→ **Work item**
Please write out every entry below exactly, leaving out any pictures.

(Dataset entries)

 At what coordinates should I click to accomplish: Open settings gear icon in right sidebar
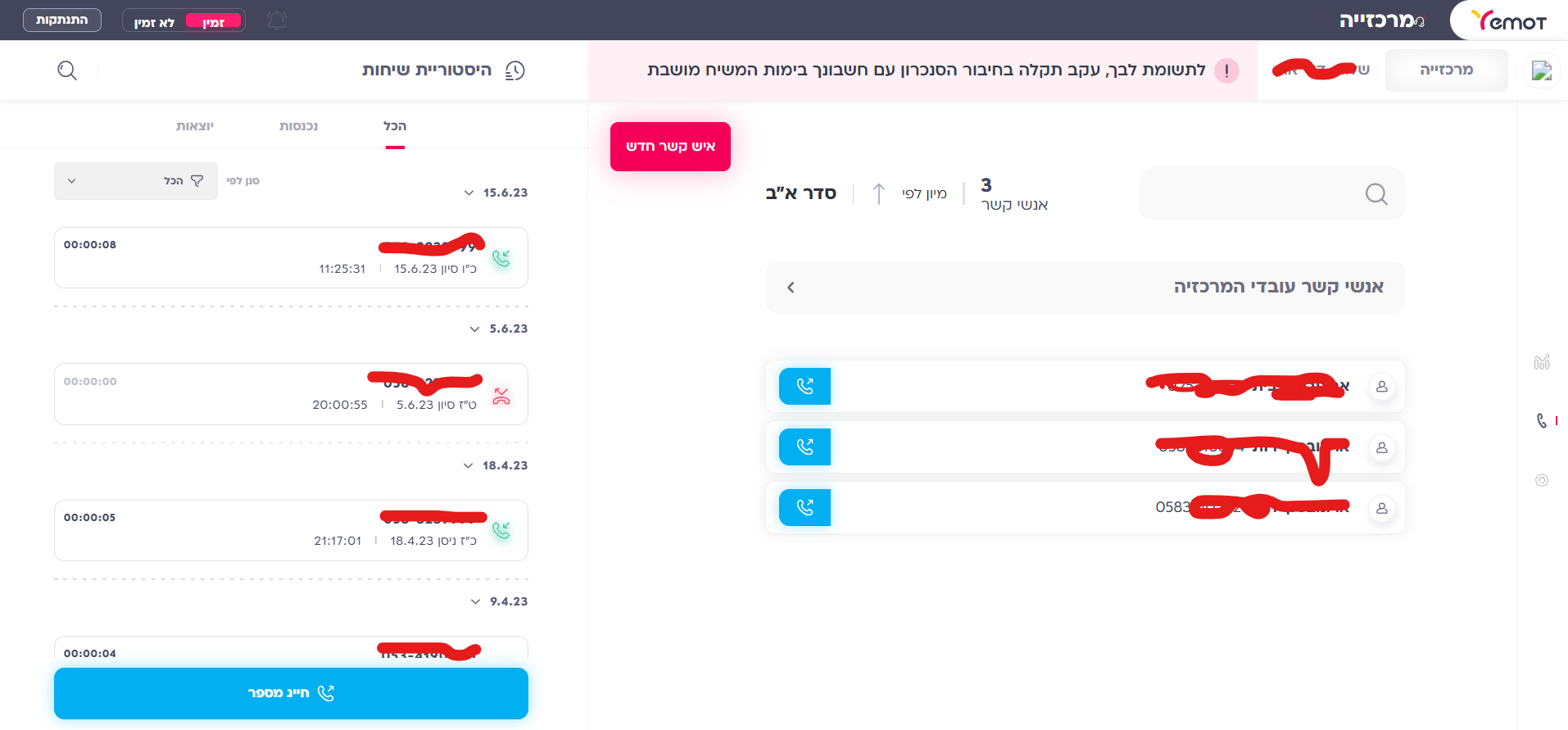(1541, 480)
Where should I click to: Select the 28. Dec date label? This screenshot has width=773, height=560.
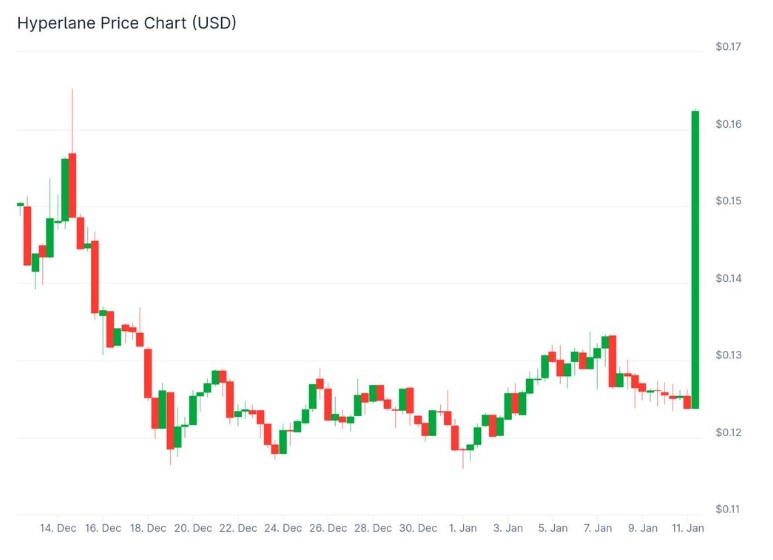tap(373, 528)
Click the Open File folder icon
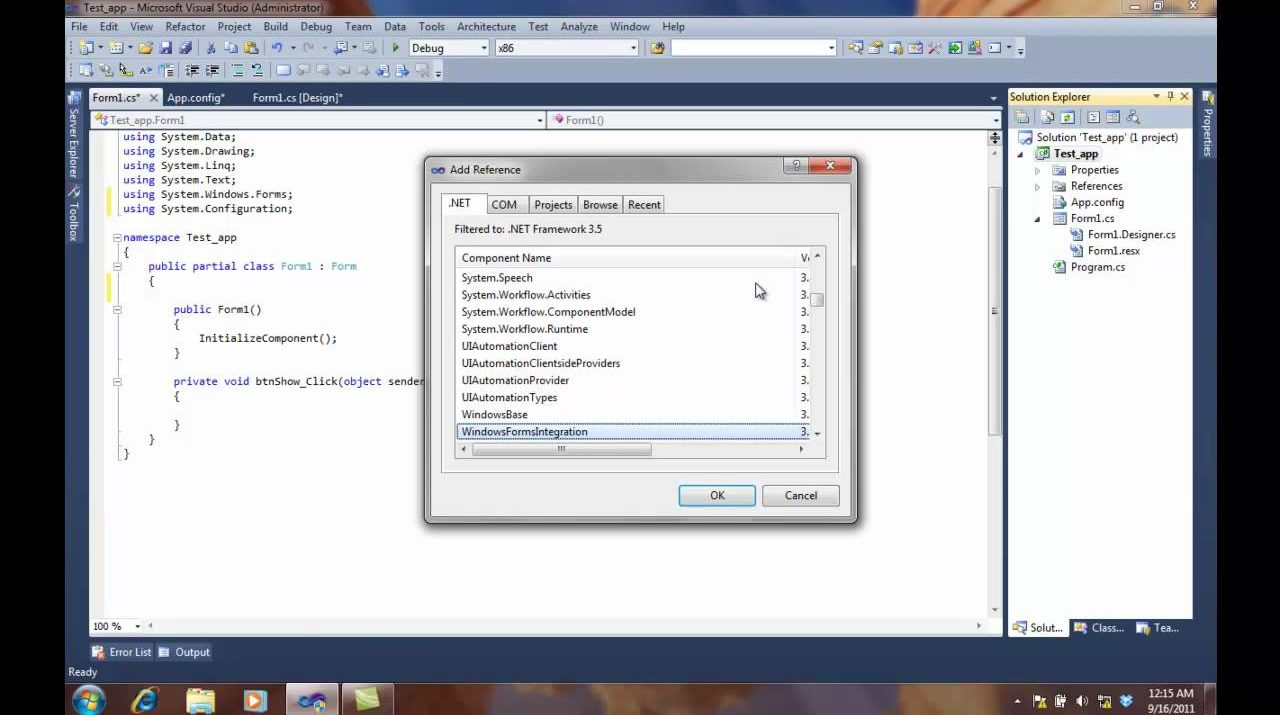The image size is (1280, 715). pyautogui.click(x=146, y=48)
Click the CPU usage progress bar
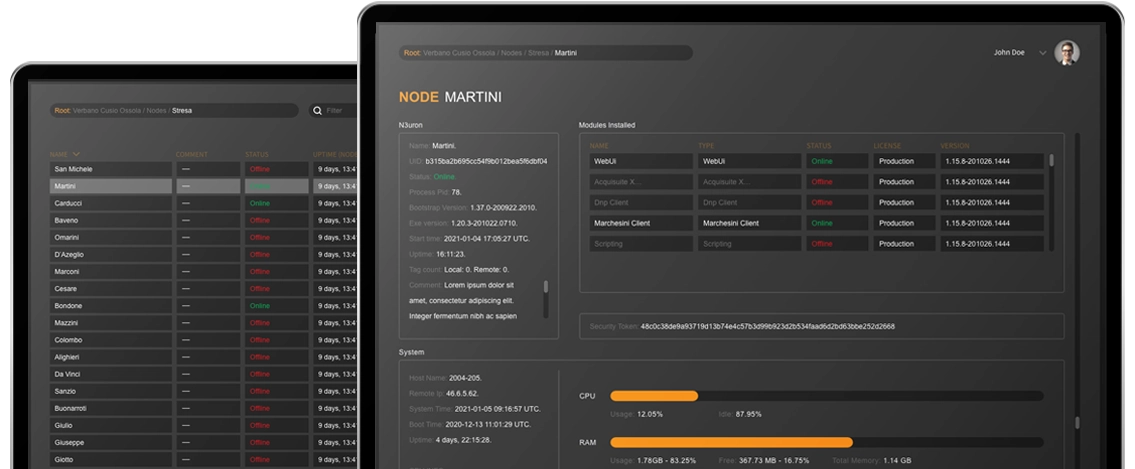1135x469 pixels. click(x=826, y=396)
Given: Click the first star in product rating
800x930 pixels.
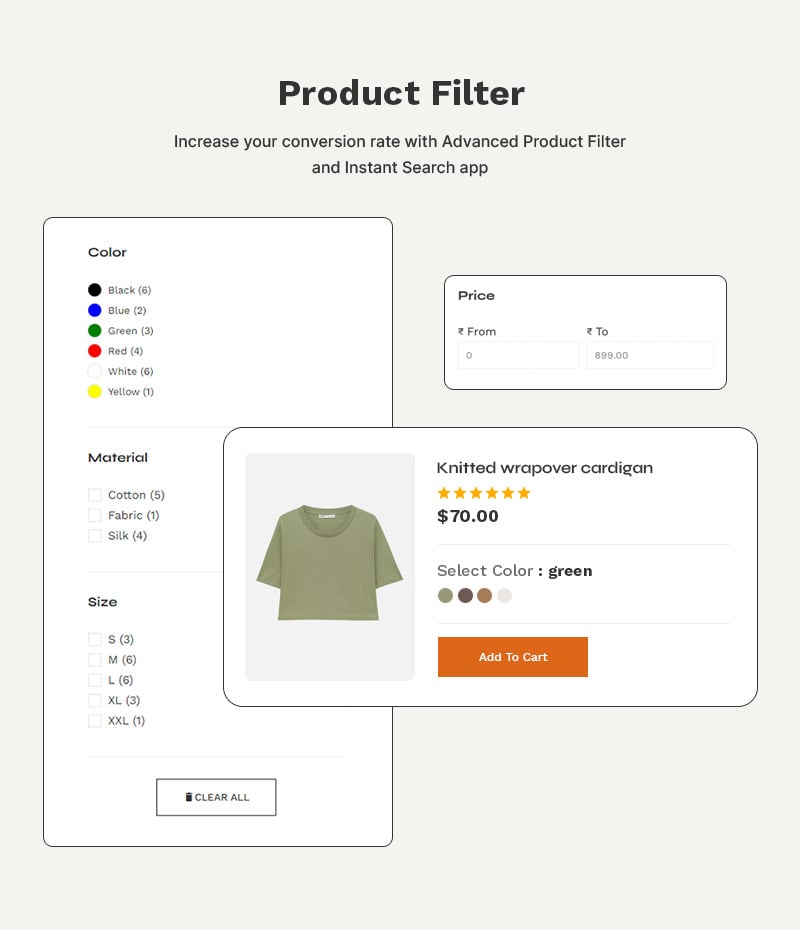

→ **Solution below**
 At what coordinates should I click to accomplish: Open settings gear icon in right sidebar
(1541, 480)
Where should I click to: Select the 28. Dec date label? This screenshot has width=773, height=560.
tap(373, 528)
Click the Open File folder icon
The image size is (1280, 715). pyautogui.click(x=146, y=48)
Click the CPU usage progress bar
1135x469 pixels. click(x=826, y=396)
Given: Click the first star in product rating
800x930 pixels.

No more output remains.